*** Block opens ***

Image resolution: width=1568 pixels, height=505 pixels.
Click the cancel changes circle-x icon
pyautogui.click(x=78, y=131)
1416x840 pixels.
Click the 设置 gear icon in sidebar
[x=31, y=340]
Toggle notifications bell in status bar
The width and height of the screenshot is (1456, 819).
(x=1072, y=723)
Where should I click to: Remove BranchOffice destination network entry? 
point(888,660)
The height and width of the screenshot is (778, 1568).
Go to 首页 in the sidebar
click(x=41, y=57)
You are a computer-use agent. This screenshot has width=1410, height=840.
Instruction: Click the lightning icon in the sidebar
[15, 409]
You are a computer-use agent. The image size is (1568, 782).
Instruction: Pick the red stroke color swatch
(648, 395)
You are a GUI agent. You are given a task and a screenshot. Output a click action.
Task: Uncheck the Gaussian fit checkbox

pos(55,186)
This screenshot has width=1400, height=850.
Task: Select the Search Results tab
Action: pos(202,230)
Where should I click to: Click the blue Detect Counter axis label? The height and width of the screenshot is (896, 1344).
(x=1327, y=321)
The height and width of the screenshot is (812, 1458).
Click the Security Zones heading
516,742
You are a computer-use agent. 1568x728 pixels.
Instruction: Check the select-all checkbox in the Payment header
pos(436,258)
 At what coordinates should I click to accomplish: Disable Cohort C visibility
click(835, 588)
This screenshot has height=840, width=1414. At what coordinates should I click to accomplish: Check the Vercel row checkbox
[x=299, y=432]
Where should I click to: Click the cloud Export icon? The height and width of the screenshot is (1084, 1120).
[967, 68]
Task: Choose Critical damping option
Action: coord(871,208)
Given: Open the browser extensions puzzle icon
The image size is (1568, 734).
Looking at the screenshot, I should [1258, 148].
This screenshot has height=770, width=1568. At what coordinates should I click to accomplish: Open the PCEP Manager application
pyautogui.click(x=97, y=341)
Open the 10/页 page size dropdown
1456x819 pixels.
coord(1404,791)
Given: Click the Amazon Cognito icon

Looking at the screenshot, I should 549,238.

*** Block closes ***

● **ACTION ITEM**
From the first line to the last, retype the material exactly.

● **EXPECTED ANSWER**
Image resolution: width=1568 pixels, height=505 pixels.
Click the cancel changes circle-x icon
pyautogui.click(x=78, y=131)
1416x840 pixels.
Click the 设置 gear icon in sidebar
[x=31, y=340]
Toggle notifications bell in status bar
The width and height of the screenshot is (1456, 819).
(x=1072, y=723)
Where should I click to: Remove BranchOffice destination network entry? 
point(888,660)
The height and width of the screenshot is (778, 1568).
Go to 首页 in the sidebar
click(x=41, y=57)
You are a computer-use agent. This screenshot has width=1410, height=840.
Instruction: Click the lightning icon in the sidebar
[15, 409]
You are a computer-use agent. The image size is (1568, 782).
Instruction: Pick the red stroke color swatch
(648, 395)
You are a GUI agent. You are given a task and a screenshot. Output a click action.
Task: Uncheck the Gaussian fit checkbox

pos(55,186)
This screenshot has width=1400, height=850.
Task: Select the Search Results tab
Action: pos(202,230)
Where should I click to: Click the blue Detect Counter axis label? The height and width of the screenshot is (896, 1344).
(x=1327, y=321)
The height and width of the screenshot is (812, 1458).
Click the Security Zones heading
516,742
You are a computer-use agent. 1568x728 pixels.
Instruction: Check the select-all checkbox in the Payment header
pos(436,258)
 At what coordinates should I click to accomplish: Disable Cohort C visibility
click(835, 588)
This screenshot has height=840, width=1414. At what coordinates should I click to accomplish: Check the Vercel row checkbox
[x=299, y=432]
Where should I click to: Click the cloud Export icon? The height and width of the screenshot is (1084, 1120).
[967, 68]
Task: Choose Critical damping option
Action: coord(871,208)
Given: Open the browser extensions puzzle icon
The image size is (1568, 734).
Looking at the screenshot, I should [1258, 148].
This screenshot has height=770, width=1568. At what coordinates should I click to accomplish: Open the PCEP Manager application
pyautogui.click(x=97, y=341)
Open the 10/页 page size dropdown
1456x819 pixels.
coord(1404,791)
Given: Click the Amazon Cognito icon

Looking at the screenshot, I should 549,238.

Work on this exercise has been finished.